Этой зимой, недавно, я привык к тому, что очень давно не делал, — по вечерам лузгаю семечки. Когда лущишь пальцами семечку, каждую отдельно, это, наверное, похоже на то, как монахи перебирают свои кипарисовые четки. И при этом, само собой, вспоминаются вещи мелкие, но очень важные и необходимые именно теперь.
Вот вспомнилось, что рассказывал дед Семен Митрофанович несколько месяцев назад. Когда немцы пришли к нам на Полтавщину, они обязали людей сеять мак. Его люди могли оставлять себе, а немцы забирали только пустые маковки.
Дед просто рассказал об этом да и только, без комментариев. А я уже потом догадался, для чего им эти маковки. Они же тогда наступали. Ясно, что у них в госпиталях — миллион раненых, и нужно море морфия.
Потом еще дед рассказывал, как они отступали ранней осенью. На той улице, где он живет, как раз над дорогой, около ворот, росла груша. Она родила богато, а плоды — мелкие, твердые и кислые. Даже челюсти сводит, как подумаешь о них, я знаю эти груши. Немцы были очень голодны, но отступали быстро, и им было некогда, как за два года перед этим, ходить по дворам и искать яйки-млеко. И они полностью обнесли ту грушу за одну ночь — на ходу. Те, которые шли пешком, рвали груши снизу, а которые ехали на конях и на машинах, доставали выше.

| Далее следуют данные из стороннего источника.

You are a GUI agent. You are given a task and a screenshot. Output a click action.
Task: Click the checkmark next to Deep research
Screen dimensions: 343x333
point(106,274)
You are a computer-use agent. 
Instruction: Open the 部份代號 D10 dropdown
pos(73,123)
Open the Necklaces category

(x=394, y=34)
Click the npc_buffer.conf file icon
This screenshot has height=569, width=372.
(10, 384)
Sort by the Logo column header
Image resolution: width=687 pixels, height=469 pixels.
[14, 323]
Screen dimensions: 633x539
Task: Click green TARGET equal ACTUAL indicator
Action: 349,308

Немцы обязали людей сеять мак. Себе забирали только пустые маковки
Такие вот пустяки, а они теперь кажутся важными. Ведь не включаешь телевизор, потому что и так знаешь: там говорят о том, кто ушел, кто пришел, и что еще долго придется ждать чего-то другого. И смешивается вместе настроение оккупации и отступления, и терпкий вкус груши-дички, и горьковатый, похожий только сам на себя запах тертого мака. И охватывает спокойное отчаяние — как тогда, когда в темноте удается поймать среди листьев маленькую грушку, и говоришь сам себе: ничего, ребята, проживем.